Shouldering The Load
You use your shoulder joint on every stroke, so keep it healthy by learning some new habits.
There’s no denying a shoulder problem when you reach up to serve. Just ask Maria Sharapova, who missed nine months recovering from an injury to that joint. It required surgery and forced her to shorten her service motion.
The powerful overhand thrust and rapid deceleration of a serve can overload the shoulder, which, unlike other joints, has only a few ligaments and a thin capsule to keep it stabilized, according to Todd S. Ellenbecker, clinical director at Physiotherapy Associates Scottsdale Sports Clinic, in Scottsdale, Ariz., and chairman of the USTA Sport Science Committee. The shoulder’s main support comes from the four rotator cuff muscles. The problem is, since the shoulder joint has more range of movement than any other in the body, the tendons that connect these muscles can be overloaded and injured from tennis strokes. In fact, a typical player’s dominant shoulder tends to be weaker than the nondominant shoulder. “This is likely from the stress during the follow-through of the service motion,” Ellenbecker says.

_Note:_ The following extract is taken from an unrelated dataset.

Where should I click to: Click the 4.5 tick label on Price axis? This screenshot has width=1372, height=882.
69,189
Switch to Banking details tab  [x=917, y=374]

Injuries to the rotator cuff can be anything from irritations to tears, causing pain and a reluctance to put much on your shots. Fortunately, tennis players can avoid searing pain by getting into a few simple habits.
Habit 1: Be cautious
“One of the main causes of shoulder injuries in tennis is overuse, which is too much play either over a long period or even a short period,” says Dr. W. Ben Kibler, medical director of the Shoulder Center of Kentucky in Lexington and a member of the USTA Sport Science Committee. Stop playing when you feel even a twinge in your shoulder. If stopping is unrealistic, don’t compound the problem by playing through any recurring pain the next time you hit the court. Rest is good; an off day is not a defeat.
Habit 2: Get evaluated
It may sound impressive that the shoulder has the largest range of motion of any joint in the body, but it’s also the least stable and most sensitive, Ellenbecker says. To put spin and pace on the ball when you’re serving, your shoulder might rotate 120 degrees or more. According to research published by Kibler and his colleagues, a pro torques up to an incredible 180 degrees to get those triple-digit readings on the radar gun. What you want to avoid is pulling and twisting your shoulder too far back on the serve. A teaching pro can help by evaluating your technique; if an instructor sees a problem, he or she can help you correct the motion.
Habit 3: Take care
Keep your shoulders pain-free and ready for the court by caring for them properly. Warm up before you play, stretch regularly and do some strength training to build up the muscles around the joint. To warm up, do dynamic stretches like arm circles and full-body moves that involve the torso and arms.
Research from the Medical College of Georgia in Augusta shows that regular strength training with lightweight dumbbells and elastic resistance bands can increase both shoulder strength and serving speed. Ellenbecker recommends “prehabilitation” exercises with no more than 1.5- to 2-pound weights.
To increase flexibility and prevent pain in the muscles of the rotator cuff, Ellenbecker suggests doing the posterior shoulder capsule stretch after you play. Make it a habit to stretch your shoulders at least three times per week, or better yet, every day.